Cgil e Spi della provincia  di Arezzo sposano la causa dell'omaggio da parte della città di Montevarchi a Salvatore Carnevale, il sindacalista ucciso in Sicilia dalla mafia, ma che per due anni aveva trovato proprio a Montevarchi il luogo di vita e di lavoro. A lui sarà dedicata la Camera del Lavoro. 

“Alla Sindaca Chiassai – si legge nella nota di Cgil e Spi – va il nostro apprezzamento per aver accolto la richiesta della Fondazione Rosselli e dell’Associazione Pertini di dedicare un luogo pubblico alla memoria del sindacalista Cgil Salvatore Carnevale”.

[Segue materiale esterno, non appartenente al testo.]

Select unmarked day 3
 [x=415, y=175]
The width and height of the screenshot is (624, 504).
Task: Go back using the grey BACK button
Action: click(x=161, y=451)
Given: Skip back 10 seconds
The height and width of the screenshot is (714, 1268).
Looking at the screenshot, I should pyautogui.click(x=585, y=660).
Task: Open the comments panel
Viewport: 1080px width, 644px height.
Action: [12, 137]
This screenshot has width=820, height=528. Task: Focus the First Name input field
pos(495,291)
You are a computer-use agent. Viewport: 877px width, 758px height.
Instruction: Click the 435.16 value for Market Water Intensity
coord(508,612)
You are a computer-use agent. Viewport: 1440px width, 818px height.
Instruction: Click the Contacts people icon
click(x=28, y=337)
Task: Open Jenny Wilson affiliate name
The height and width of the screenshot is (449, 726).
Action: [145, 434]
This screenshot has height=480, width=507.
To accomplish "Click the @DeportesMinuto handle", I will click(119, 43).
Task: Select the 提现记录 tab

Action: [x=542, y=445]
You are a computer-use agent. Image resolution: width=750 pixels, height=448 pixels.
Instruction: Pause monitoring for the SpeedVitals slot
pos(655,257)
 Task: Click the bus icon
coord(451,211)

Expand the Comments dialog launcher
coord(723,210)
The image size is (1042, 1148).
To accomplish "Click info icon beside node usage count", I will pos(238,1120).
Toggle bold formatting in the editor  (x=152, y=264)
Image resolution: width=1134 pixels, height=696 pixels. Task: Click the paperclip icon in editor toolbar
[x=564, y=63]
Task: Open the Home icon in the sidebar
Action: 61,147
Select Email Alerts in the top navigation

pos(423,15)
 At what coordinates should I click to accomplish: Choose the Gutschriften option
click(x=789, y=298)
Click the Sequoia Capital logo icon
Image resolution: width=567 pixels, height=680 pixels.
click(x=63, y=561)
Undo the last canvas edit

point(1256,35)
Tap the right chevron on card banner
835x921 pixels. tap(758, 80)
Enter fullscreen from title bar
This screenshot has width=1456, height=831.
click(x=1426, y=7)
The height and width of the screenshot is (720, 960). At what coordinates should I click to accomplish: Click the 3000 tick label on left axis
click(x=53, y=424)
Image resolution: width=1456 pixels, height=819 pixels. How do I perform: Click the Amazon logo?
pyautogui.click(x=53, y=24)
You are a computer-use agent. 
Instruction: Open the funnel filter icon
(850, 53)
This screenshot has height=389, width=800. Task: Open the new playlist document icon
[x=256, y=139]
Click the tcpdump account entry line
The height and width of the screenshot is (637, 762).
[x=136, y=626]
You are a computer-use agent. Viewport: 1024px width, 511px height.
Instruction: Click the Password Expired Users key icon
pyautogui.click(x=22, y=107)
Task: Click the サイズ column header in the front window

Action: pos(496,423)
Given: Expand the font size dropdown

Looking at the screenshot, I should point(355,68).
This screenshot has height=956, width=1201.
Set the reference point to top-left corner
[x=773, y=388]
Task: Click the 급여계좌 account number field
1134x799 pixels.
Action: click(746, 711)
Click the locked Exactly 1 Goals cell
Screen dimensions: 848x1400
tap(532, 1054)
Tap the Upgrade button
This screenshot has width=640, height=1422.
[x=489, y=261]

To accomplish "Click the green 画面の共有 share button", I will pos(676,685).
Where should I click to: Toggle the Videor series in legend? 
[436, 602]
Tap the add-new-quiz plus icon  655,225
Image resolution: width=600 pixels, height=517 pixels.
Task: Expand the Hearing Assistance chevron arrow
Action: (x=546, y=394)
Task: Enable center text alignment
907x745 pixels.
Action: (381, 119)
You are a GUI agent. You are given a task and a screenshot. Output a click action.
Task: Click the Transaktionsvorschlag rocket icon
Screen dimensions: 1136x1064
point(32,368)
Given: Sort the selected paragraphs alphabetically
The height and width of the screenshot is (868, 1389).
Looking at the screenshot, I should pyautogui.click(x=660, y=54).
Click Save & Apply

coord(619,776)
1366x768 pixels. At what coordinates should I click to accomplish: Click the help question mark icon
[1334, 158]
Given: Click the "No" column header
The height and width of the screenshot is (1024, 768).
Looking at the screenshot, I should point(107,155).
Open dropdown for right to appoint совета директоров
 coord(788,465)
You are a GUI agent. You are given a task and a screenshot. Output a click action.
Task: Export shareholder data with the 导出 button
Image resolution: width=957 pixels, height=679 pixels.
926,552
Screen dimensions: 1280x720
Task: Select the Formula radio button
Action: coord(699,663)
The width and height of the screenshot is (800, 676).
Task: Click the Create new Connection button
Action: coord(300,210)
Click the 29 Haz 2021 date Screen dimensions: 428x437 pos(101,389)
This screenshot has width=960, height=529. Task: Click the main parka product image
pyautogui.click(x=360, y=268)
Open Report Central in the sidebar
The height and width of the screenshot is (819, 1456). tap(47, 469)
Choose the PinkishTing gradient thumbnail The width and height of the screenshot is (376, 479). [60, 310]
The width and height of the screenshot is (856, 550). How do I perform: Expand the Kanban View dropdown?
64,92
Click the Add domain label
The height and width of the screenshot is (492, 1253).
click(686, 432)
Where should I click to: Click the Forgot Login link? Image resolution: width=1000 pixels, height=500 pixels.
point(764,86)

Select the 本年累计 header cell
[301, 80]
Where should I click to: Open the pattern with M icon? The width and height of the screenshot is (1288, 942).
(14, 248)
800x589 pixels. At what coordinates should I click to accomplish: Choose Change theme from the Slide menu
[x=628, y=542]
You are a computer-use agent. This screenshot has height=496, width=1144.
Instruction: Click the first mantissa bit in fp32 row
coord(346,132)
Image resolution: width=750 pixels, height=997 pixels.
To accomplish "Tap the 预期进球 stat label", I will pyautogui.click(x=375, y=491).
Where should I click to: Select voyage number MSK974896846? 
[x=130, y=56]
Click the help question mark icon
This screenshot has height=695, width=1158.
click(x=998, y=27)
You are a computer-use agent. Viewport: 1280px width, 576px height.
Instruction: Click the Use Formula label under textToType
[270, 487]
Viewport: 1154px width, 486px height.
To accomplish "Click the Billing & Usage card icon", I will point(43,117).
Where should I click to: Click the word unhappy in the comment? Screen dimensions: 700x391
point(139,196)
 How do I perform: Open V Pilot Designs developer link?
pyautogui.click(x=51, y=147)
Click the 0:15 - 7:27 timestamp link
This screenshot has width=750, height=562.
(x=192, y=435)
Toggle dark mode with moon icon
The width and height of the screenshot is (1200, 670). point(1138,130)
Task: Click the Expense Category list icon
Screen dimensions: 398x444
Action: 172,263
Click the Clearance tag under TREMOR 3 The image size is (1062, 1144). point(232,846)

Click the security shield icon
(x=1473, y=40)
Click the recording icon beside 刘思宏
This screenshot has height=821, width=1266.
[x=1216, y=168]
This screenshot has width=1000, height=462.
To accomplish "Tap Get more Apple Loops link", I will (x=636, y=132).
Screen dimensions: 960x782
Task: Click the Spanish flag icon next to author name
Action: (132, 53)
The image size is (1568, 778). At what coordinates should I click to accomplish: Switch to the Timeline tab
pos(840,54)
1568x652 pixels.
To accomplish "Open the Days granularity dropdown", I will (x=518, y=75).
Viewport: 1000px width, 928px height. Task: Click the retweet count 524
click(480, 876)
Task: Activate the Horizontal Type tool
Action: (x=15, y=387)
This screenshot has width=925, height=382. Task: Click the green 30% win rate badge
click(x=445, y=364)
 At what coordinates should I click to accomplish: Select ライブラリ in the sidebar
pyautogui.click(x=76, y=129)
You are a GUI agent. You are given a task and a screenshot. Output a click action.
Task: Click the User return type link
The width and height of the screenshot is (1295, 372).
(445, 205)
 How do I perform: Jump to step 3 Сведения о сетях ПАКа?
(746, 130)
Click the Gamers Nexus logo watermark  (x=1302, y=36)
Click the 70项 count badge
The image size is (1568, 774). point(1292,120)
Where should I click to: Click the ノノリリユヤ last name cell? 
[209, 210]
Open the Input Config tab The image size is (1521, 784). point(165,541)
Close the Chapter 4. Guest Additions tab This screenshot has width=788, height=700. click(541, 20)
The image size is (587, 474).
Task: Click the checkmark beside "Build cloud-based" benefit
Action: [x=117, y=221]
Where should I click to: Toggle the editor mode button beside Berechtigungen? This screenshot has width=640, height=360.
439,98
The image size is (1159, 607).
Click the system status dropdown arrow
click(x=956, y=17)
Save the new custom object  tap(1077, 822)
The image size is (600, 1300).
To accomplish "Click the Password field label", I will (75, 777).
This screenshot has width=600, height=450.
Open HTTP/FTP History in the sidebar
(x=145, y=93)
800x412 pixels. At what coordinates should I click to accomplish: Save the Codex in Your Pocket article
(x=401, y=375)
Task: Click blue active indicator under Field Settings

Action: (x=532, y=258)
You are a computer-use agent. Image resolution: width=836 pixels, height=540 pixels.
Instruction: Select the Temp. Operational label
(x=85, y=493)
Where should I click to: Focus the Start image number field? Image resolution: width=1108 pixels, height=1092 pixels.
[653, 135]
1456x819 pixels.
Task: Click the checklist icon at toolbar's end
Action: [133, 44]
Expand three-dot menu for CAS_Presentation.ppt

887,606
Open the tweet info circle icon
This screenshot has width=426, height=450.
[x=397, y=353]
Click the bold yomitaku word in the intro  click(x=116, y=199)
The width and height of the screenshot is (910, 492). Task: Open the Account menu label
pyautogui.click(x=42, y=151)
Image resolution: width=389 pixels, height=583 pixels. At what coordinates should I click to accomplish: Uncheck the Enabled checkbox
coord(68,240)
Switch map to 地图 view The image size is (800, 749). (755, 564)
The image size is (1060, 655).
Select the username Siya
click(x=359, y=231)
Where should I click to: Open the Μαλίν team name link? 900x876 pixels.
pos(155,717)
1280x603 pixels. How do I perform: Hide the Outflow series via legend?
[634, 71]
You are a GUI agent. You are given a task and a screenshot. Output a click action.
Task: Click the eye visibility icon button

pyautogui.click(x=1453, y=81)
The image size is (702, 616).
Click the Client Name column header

Alessandro Mugnai e Giancarlo Gambineri, Segretari provinciali della Cgil e dello Spi, ritengono fondamentale “che in questo momento, nel quale la malavita organizzata rialza la testa anche nei nostri territori, si renda omaggio ad una giovane vittima della mafia che a soli 31 anni fu ucciso per aver difeso i diritti dei braccianti e dei cavatori di pietra della Sicilia. La Cgil farà la sua parte dedicandogli, in autunno, la camera del Lavoro di Montevarchi”.

Come hanno ricordato la Fondazione Rosselli e l’Associazione Pertini, Salvatore Carnevale fu ospite per due anni di dirigenti socialisti di Montevarchi dopo una condanna che gli era stata inflitta nel 1951 per la sua attività di dirigente Cgil. Attività che poi riprese dirigendo la Camera del lavoro di Sciara, paese siciliano dove fu assassinato il 16 maggio 1955.

“Condividiamo la proposta di dedicare un luogo pubblico a Carnevale perché oggi più che mai c’è bisogno di legalità e di democrazia – concludono Mugnai e Gambineri – la Cgil insiste nel denunciare da anni il pericolo di infiltrazioni mafiose anche nel nostro territorio e quindi in Valdarno. Ricordare la figura di Salvatore Carnevale vuol dire non tagliare l’essenziale ma delicato filo della memora che sostiene la democrazia e la giustizia”.